Presto salió a la calle y se dirigió en una volanta al Arsenal (hoy Estación Central de Ferrocarriles) y de ahí, en guadaño, embarcación pequeña y alargada, de remos y techo semicircular que se utilizaba para el transporte de pasajeros entre La Habana, Regla y Casablanca, llegó al lugar del siniestro. El espectáculo era, sencillamente, espantoso. Se topó de inicio con 36 cadáveres mutilados sacados de las ruinas de los Almacenes de Hacendados. Al ser derribados por la explosión, paredes y techumbre de ese edificio cayeron sobre unos 300 constructores que allí laboraban y dejaron un imponente montón de escombros y sillares calcinados, cubiertos de cenizas y maderas ennegrecidas.
Escribe De las Barras: «El polvorín había desaparecido completamente, dejando en su lugar una excavación con un fondo fangoso, que prueba que volaron hasta los cimientos, así como el destacamento que lo guardaba, compuesto de 16 soldados y un sargento. Cómo sucedió, esto no ha sido posible averiguarlo, pues todos los que podían haber dado una razón desaparecieron. No sé exactamente los muertos que resultaron de esta catástrofe, pero seguramente pasaron de cientos».
Hubo daños considerables en los edificios más próximos, particularmente en el barrio de Jesús María y en la fábrica de gas, cuyos gasómetros fueron destruidos, con lo que la ciudad quedó a oscuras unas cuantas noches. Las puertas arrancadas y los cristales rotos fueron numerosos.

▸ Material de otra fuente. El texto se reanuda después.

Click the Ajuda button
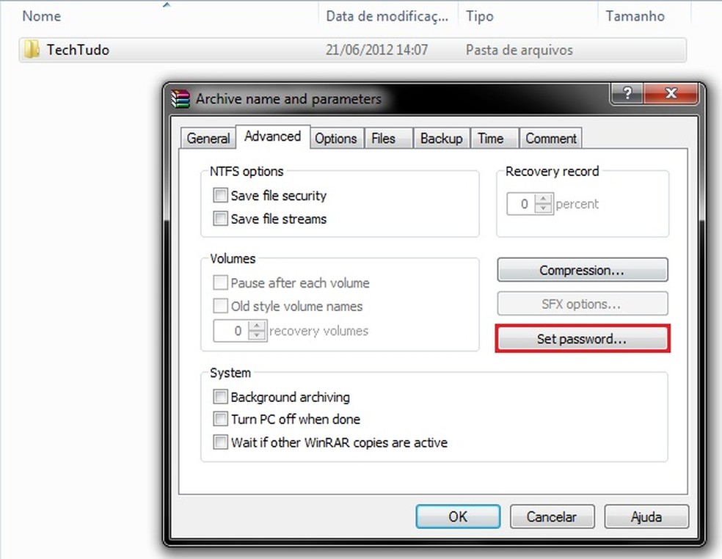This screenshot has height=559, width=722. coord(646,516)
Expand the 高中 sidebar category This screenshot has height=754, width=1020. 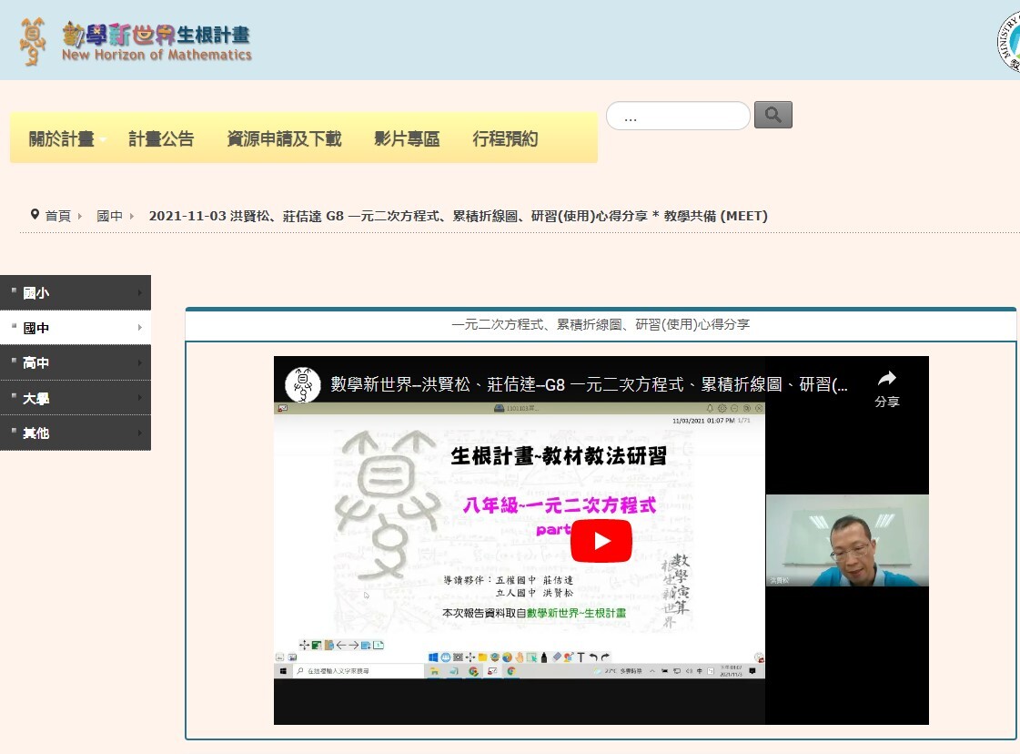point(76,363)
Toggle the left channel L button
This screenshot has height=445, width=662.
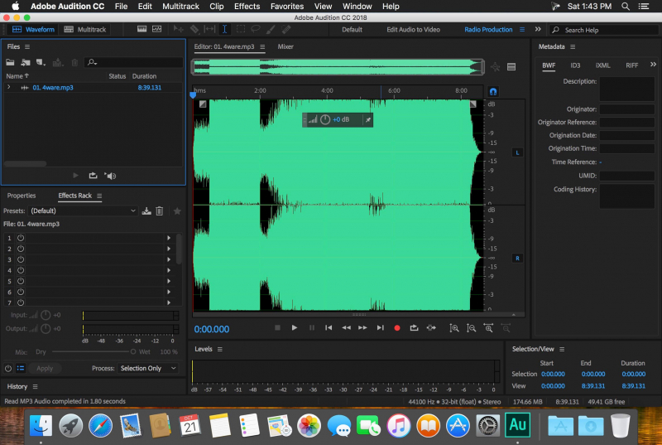[x=517, y=152]
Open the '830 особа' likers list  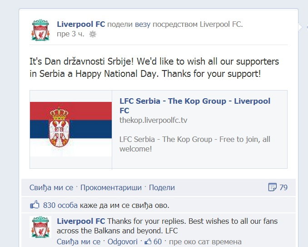[x=60, y=205]
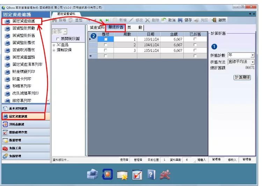Select the 攤提折舊 tab

click(116, 27)
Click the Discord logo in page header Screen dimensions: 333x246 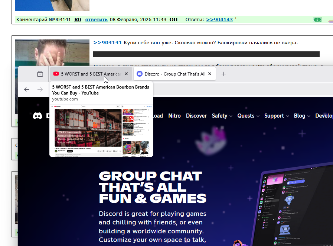coord(37,116)
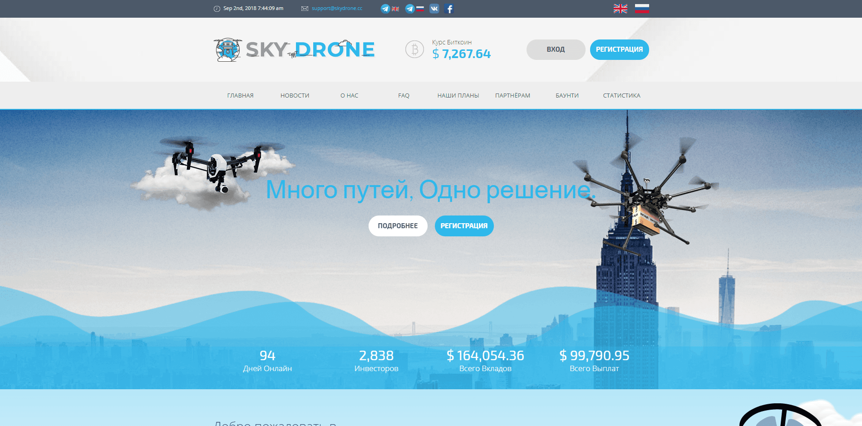Switch to the СТАТИСТИКА tab
The height and width of the screenshot is (426, 862).
pos(621,95)
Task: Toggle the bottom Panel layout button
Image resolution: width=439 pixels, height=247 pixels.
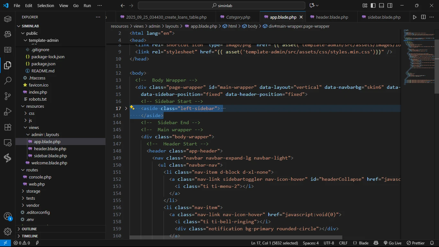Action: tap(381, 5)
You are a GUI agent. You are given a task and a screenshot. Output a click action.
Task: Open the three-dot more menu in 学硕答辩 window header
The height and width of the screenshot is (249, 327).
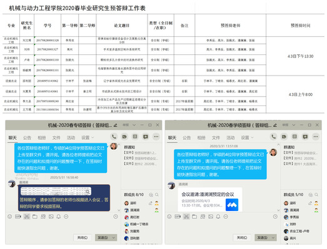coord(316,137)
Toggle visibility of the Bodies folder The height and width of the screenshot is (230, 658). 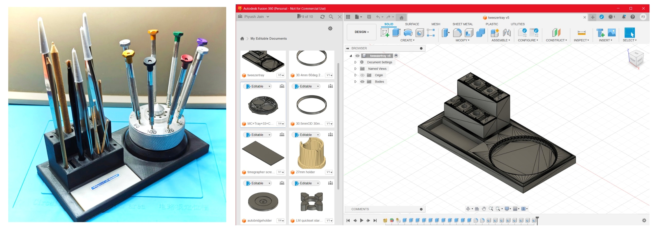tap(362, 82)
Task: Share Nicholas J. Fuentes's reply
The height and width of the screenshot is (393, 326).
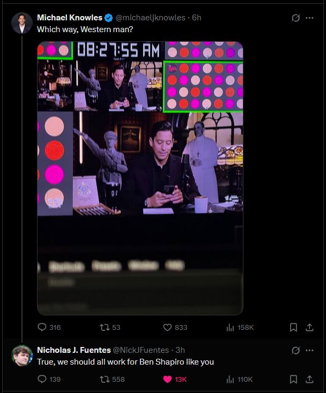Action: tap(309, 379)
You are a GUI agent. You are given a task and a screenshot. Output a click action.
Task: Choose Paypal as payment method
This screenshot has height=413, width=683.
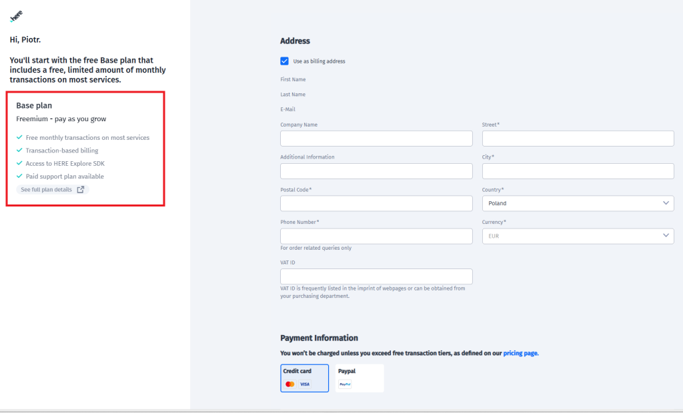[x=359, y=378]
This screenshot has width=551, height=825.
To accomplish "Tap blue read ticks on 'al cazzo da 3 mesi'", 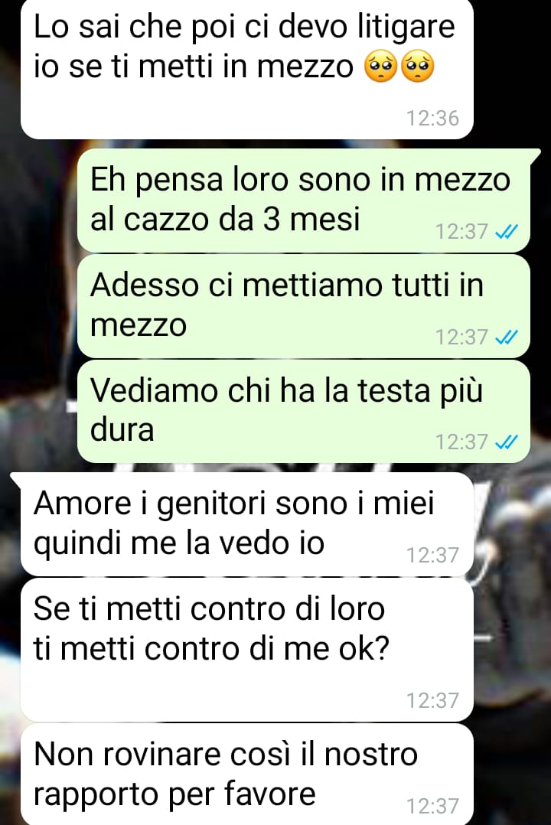I will (507, 231).
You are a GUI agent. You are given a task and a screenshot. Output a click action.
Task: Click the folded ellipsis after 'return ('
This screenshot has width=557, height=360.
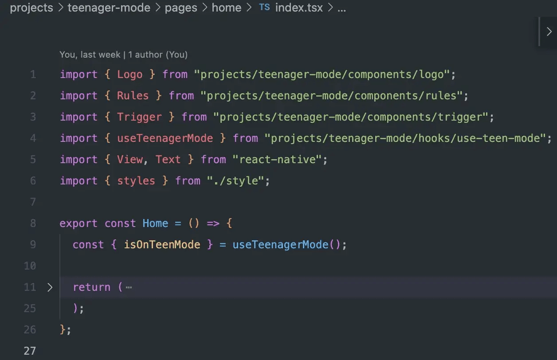[129, 287]
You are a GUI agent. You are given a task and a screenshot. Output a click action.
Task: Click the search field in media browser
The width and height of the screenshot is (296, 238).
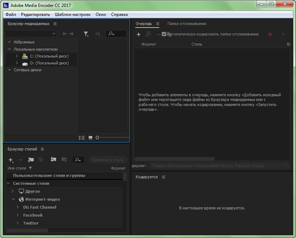click(116, 34)
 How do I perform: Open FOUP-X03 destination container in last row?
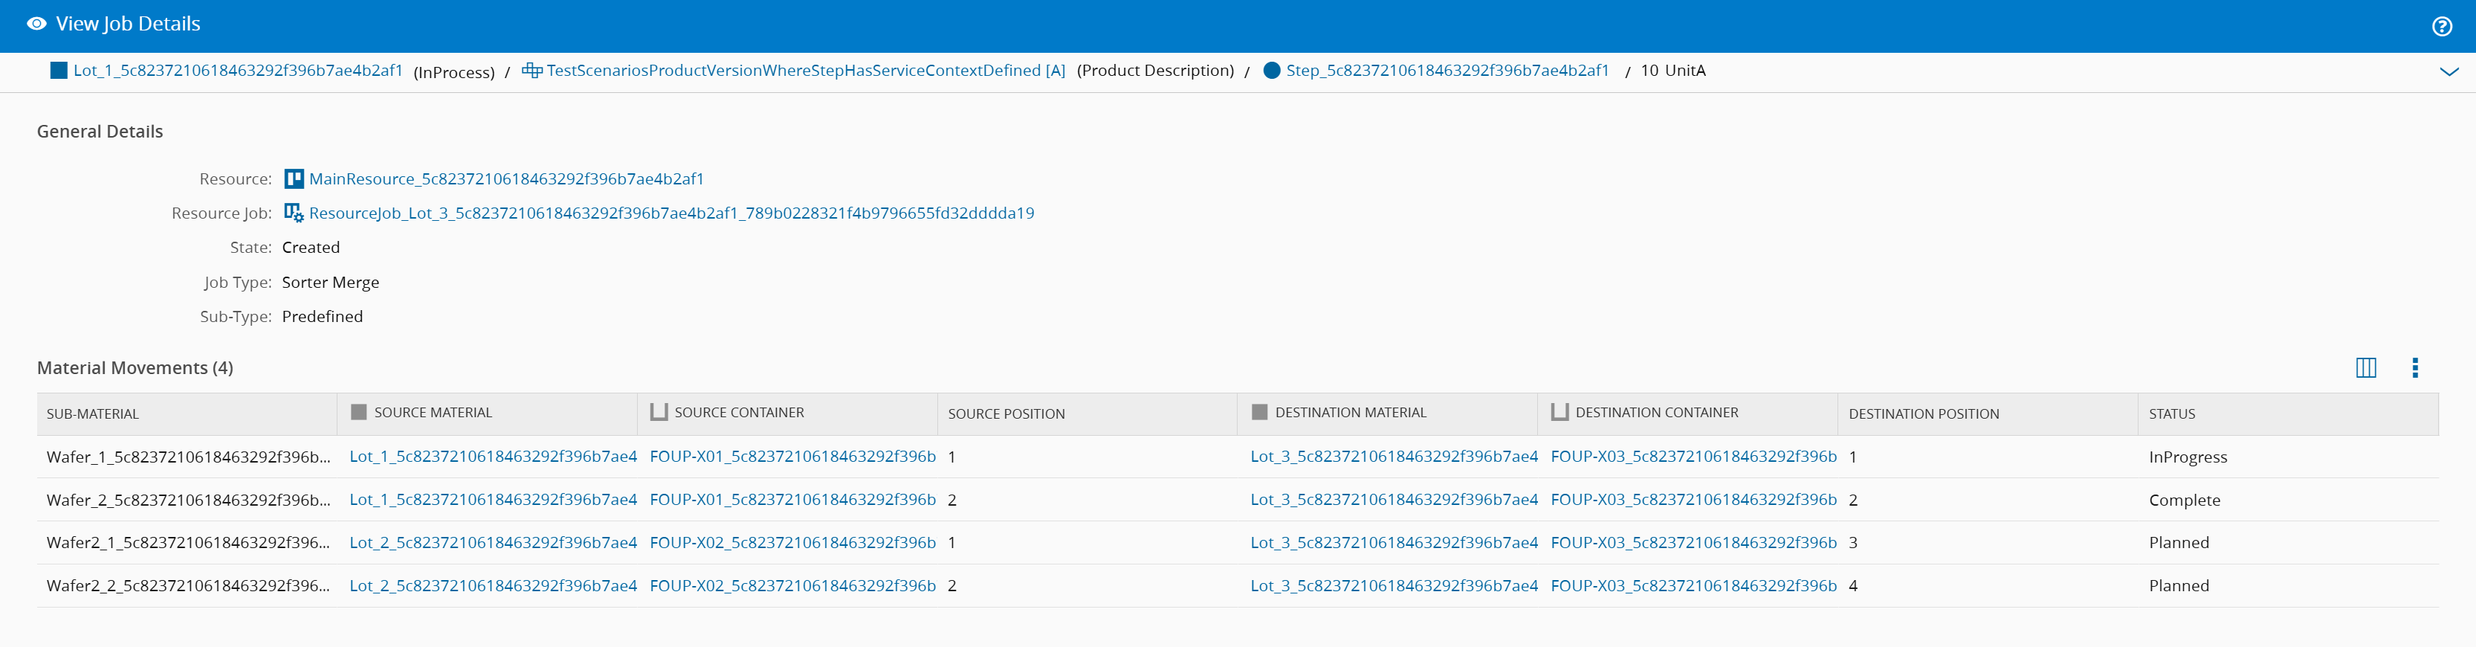pyautogui.click(x=1693, y=585)
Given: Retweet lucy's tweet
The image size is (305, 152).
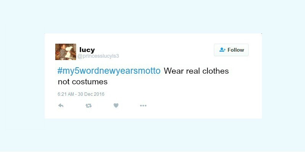Looking at the screenshot, I should 88,106.
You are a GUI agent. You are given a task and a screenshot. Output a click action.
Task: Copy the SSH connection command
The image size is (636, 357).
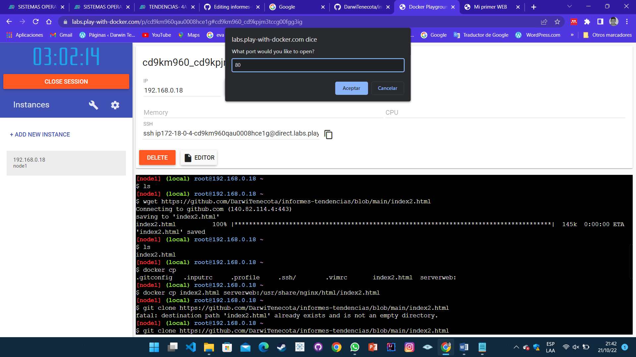[x=328, y=135]
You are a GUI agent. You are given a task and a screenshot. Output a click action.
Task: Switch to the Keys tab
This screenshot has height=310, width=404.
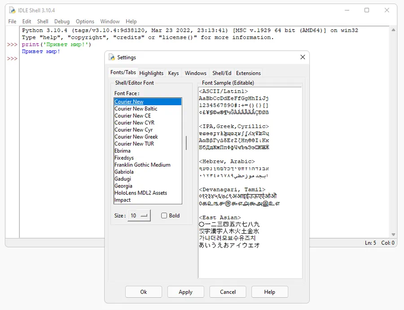point(173,73)
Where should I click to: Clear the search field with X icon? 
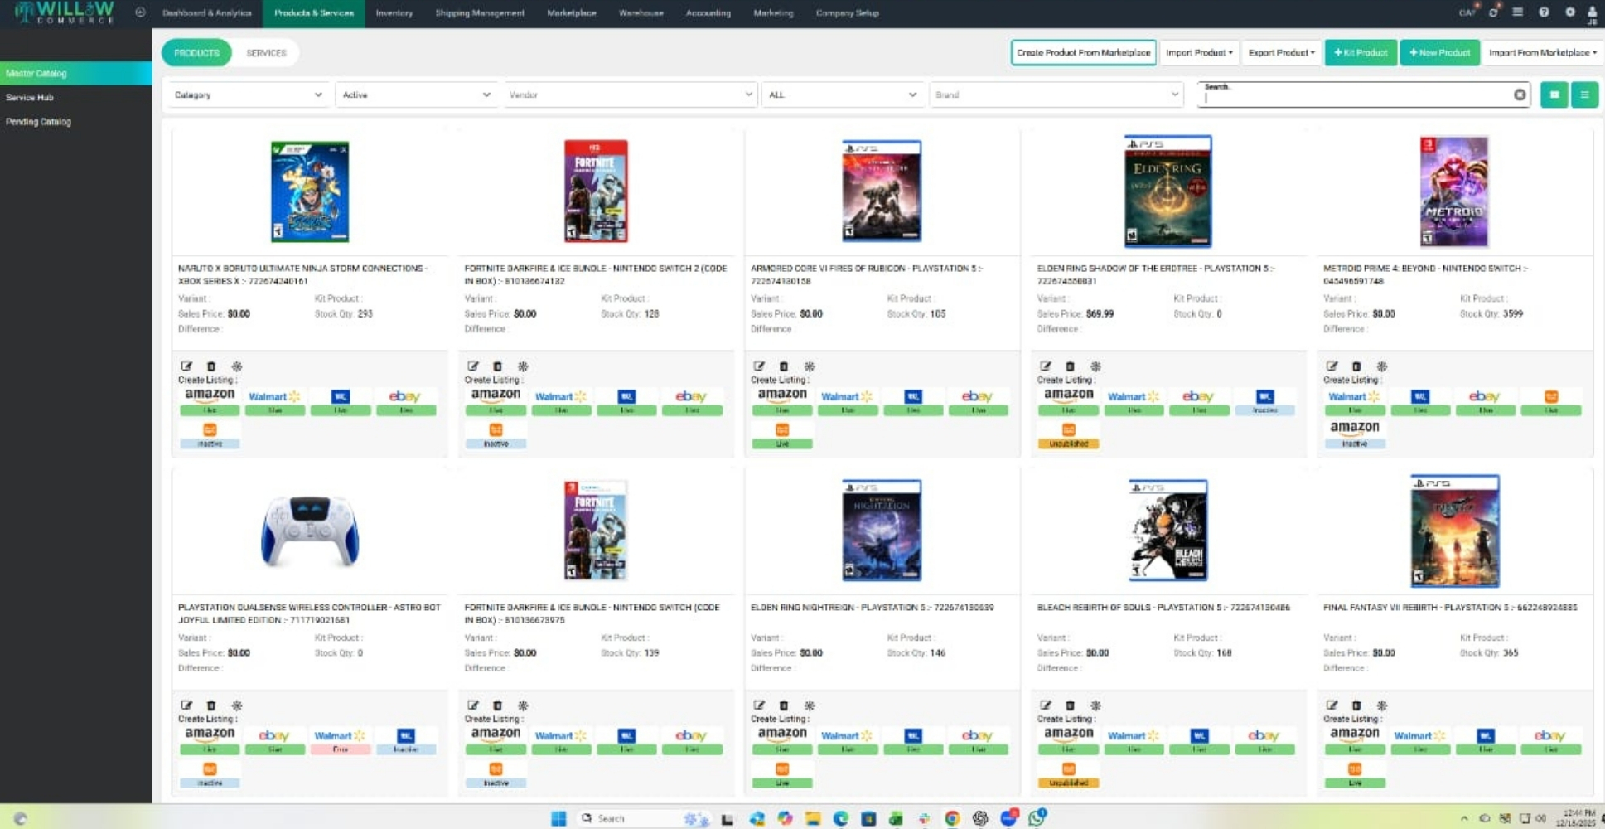click(1520, 95)
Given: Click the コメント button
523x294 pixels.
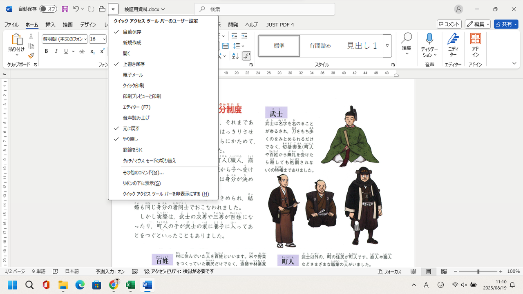Looking at the screenshot, I should 449,25.
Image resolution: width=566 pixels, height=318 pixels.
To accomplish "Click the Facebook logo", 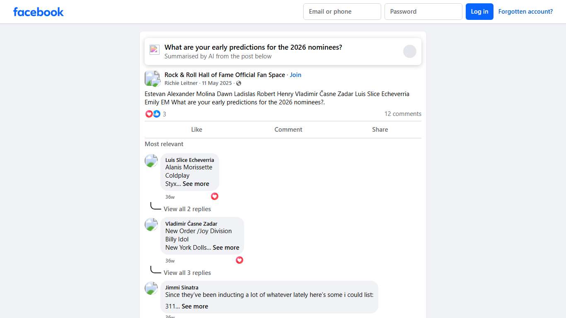I will coord(39,12).

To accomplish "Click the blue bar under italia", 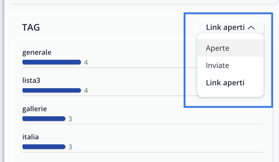I will (x=44, y=147).
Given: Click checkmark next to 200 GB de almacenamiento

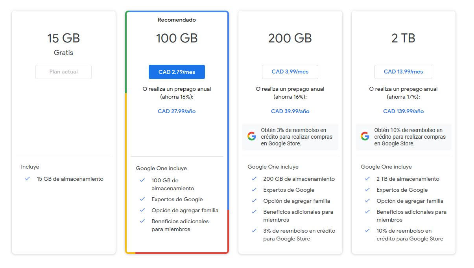Looking at the screenshot, I should point(254,178).
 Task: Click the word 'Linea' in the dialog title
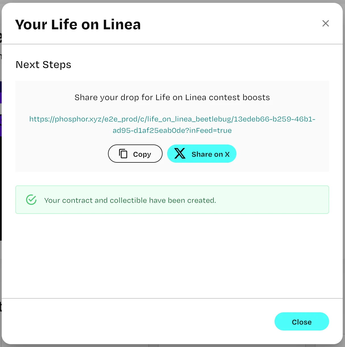[122, 24]
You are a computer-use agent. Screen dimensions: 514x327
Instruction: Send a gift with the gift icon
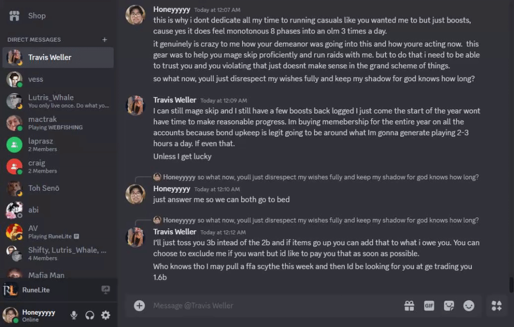pos(409,306)
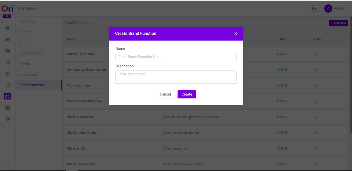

Precisa De las Barras que se quemaron en la explosión 1 026 quintales de pólvora de cañón, 200 000 cartuchos de fusil, y 1 563 granadas cargadas, que estallaron en el aire y causaron víctimas, así como estopines, cápsulas y otros explosivos.
Hombre al agua
Da cuenta por último, el autor, de un guardiamarina embarcado en un bergantín de guerra fondeado en la bahía que montaba guardia en la cubierta del buque y fue lanzado al agua por la violencia de la explosión. Tuvo la fortuna de que el bote de a bordo lo salvara del doble peligro de ahogarse o de ser pasto de los tiburones.
Un comerciante asturiano
No es mucho lo que se conoce acerca de Antonio de las Barras, modesto comerciante asturiano nacido en 1833. Llegó a La Habana, en viaje de negocios, en 1852 y permaneció aquí hasta 1861. Escribió mucho, aunque no fue precisamente un escritor y sí un lector insaciable de libros de historia. Falleció en 1917 y, entre otras obras, dejó inédito su libro sobre La Habana, publicado a la postre por su hijo en 1925.
NOTA EDITORIAL:
Esta crónica de Ciro Bianchi apareció publicada en Juventud Rebelde, el sábado 2 de abril de 2022.